> REQUIRED WORK: Reproduce the following material line for line, without changing anything.

> TASK MATERIAL:
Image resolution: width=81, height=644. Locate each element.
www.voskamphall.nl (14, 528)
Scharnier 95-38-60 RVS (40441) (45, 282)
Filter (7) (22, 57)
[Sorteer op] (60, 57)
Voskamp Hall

> THE RESULT:
Image resolution: width=81, height=644. Locate each element.
www.voskamphall.nl (14, 528)
Scharnier 95-38-60 RVS (40441) (45, 282)
Filter (7) (22, 57)
[Sorteer op] (60, 57)
Voskamp Hall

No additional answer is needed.